Only one stretch of the data below is wanted: the lines starting at the one with "Screen dimensions: 1523x958" and ending at the one with "Given: Open the Edit menu", both included, given again exactly.

Saved data entries

- Opening Delimiter -

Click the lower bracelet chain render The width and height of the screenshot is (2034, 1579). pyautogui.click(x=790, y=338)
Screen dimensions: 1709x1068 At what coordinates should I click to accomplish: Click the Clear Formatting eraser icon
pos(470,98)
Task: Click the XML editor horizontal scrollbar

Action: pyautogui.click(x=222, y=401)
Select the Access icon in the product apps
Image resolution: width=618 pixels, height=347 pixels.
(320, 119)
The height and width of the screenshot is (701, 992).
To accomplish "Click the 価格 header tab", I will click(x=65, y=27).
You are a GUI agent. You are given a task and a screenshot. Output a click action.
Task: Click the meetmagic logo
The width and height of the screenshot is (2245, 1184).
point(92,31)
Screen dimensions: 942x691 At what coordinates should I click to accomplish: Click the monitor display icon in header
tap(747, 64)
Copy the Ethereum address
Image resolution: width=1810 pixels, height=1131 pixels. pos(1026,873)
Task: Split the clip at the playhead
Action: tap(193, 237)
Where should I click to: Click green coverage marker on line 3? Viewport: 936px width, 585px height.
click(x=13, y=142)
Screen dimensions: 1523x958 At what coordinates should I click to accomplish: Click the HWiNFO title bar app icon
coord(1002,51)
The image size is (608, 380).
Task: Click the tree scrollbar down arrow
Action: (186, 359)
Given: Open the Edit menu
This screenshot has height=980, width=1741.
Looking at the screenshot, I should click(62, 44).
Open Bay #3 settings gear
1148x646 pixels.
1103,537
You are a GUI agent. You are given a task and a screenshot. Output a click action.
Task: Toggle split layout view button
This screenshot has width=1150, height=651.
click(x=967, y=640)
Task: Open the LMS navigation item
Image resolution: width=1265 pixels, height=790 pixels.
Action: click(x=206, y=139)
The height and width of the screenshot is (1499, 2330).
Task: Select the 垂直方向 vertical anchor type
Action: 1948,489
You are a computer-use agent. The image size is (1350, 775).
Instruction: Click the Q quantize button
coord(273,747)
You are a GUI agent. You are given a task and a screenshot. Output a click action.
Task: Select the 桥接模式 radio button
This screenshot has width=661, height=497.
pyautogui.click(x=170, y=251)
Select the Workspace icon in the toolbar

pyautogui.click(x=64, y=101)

- Closing Delimiter -

■ WRITTEN ANSWER
Screen dimensions: 1523x958 At what coordinates should I click to accomplish: Click the HWiNFO title bar app icon
coord(1002,51)
The image size is (608, 380).
Task: Click the tree scrollbar down arrow
Action: (186, 359)
Given: Open the Edit menu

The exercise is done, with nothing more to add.